In the course of writing about Stan Chesley’s travails, I was curious to find out what happened in the case described in the final paragraph of the National Law Journal’s story about Chesley:

Earlier this month, the Kentucky Court of Appeals vacated a $42 million summary judgment in favor of the 431 fen-phen plaintiffs against Chesley, Cunningham, Gallion and another attorney in the case. The court said that the lawyers had presented an issue of triable fact regarding their handling of legal fees. The decision came after Kenneth Feinberg retracted an affidavit supporting the attorneys’ position. Feinberg is the attorney presiding over the BP oil spill settlements.

Here is the Kentucky Court of Appeals’ decision in Cunningham v. Abbott, 2011 WL 336459 (February 4, 2011, Ky. App.), which, as the article described, relied on Feinberg’s affidavit in reversing the Fen-Phen plaintiffs’ summary judgment against their counsel, Chesley, Shirley A. Cunningham, Jr., William J. Gallion, and Melbourne Mills, Jr., and vacated the damages award.

Feinberg, in addition to administering claims resulting from the BP oil spill, is an expert in mass torts and served as special master of the September 11th Victim Compensation Fund.

The opinion explains that Feinberg provided a seventeen-page affidavit on behalf of the lawyers in opposing summary judgment, in which he stated:

In my opinion, the case was handled properly and ethically. I have seen nothing that credibly suggests any misconduct by the attorneys or any inappropriate action by the judge who presided over the case. It appears that the instant action against the plaintiffs’ attorneys in Guard is based on nothing more than misinformation or lack of understanding of the procedures involved in class action or common fund or aggregate mass tort settlement.

The Kentucky court ruled that Feinberg’s affidavit "was sufficient to create genuine issues of material fact" and reversed the summary judgment in the Fen-Phen plaintiffs’ favor.

There’s just one problem: according to this story by Louisville Courier-Journal reporter Andrew Wolfson, Feinberg testified last September in a separate disciplinary action against Chesley that almost everything he knew about the case came from Gallion (one of the plaintiffs’ attorneys) and that if he had known about the extent of the lawyers’ misconduct, he "would have thrown [his] affidavit in the waste basket."

The article says that Angela Ford, who represents the plaintiffs, will appeal the decision to the Kentucky Supreme Court, relying on Feinberg’s disavowal of his affidavit. I thought the comment from James Shuffett, Melbourne Mills, Jr.’s lawyer was interesting. He said that Feinberg’s renunciation was irrelevant because it occurred three years after the trial court had ruled against the lawyers.

Shuffett may be correct on the chronology — the trial court granted summary judgment on March 8, 2006 and it appears that Feinberg first renounced his affidavit in September 2010 — but it ignores — perhaps understandably — the effect of the affidavit on the appeal. According to this docket sheet from the Court of Appeals for one of the cases referenced in the opinion, the appeal was argued on June 18, 2009, so the renunciation, which occurred while the court was considering the appeal, could have been very relevant to the Court of Appeals.
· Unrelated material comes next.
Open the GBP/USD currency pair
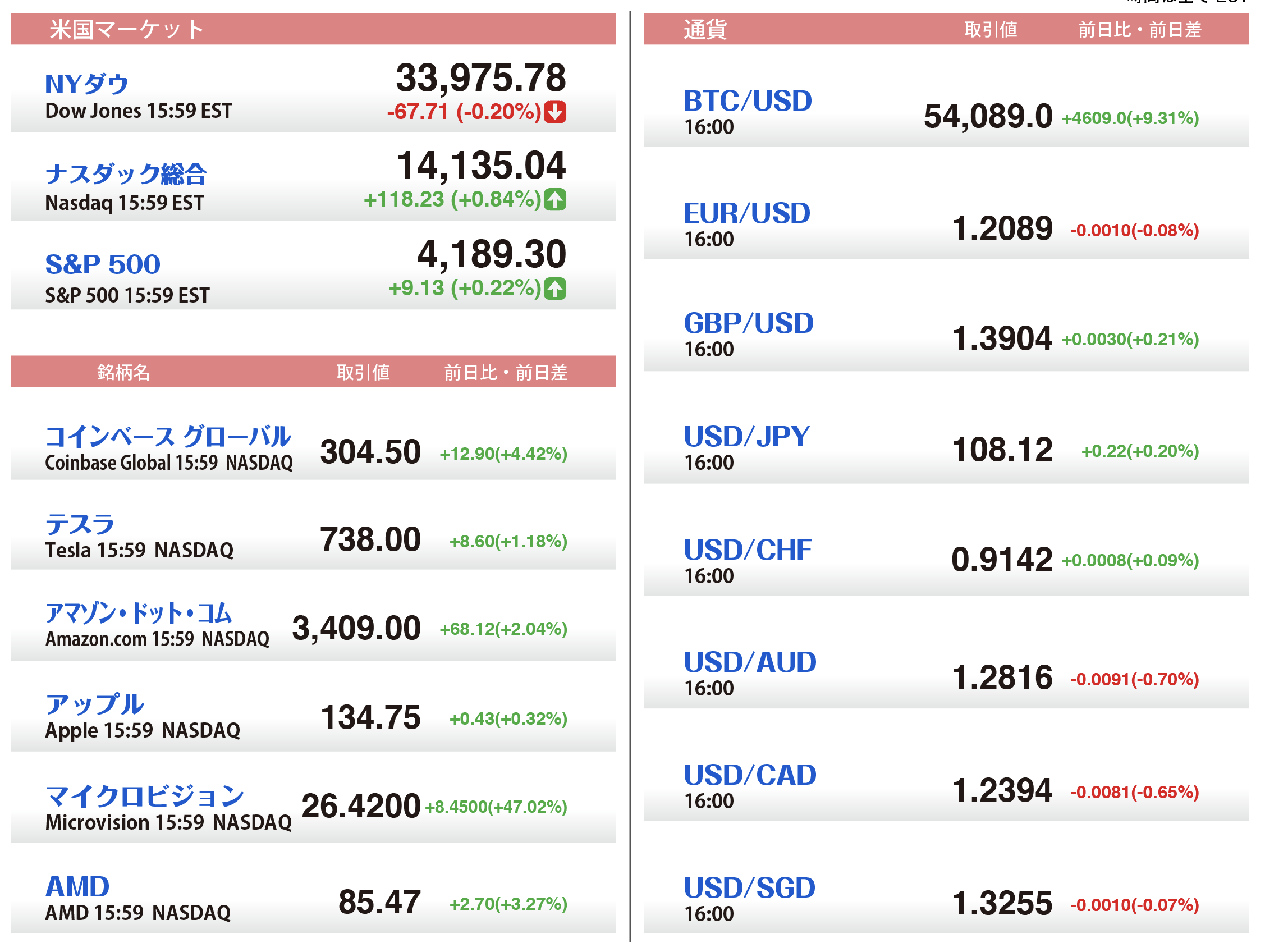 pyautogui.click(x=749, y=323)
I leave it to people smarter than me to figure out how (the why is fairly obvious) Cunningham et al. ever thought they could ethically and practically justify taking so much in fees from their clients or why someone of Feinberg’s reputation would even get involved in the mess. (Apparently, Gallion promised him a $50,000 fee for his work, but never paid up, and Chesley ended up paying Feinberg $10,000.)